Source material:
────────────────────

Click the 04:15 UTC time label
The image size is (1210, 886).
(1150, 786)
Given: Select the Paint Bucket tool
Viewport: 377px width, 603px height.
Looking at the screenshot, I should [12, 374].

────────────────────

What is required: Please extract exactly, and only, the lines from the line containing "Given: Select the Paint Bucket tool" through the last line of the records.

Result below:
Given: Select the Paint Bucket tool
Viewport: 377px width, 603px height.
Looking at the screenshot, I should [12, 374].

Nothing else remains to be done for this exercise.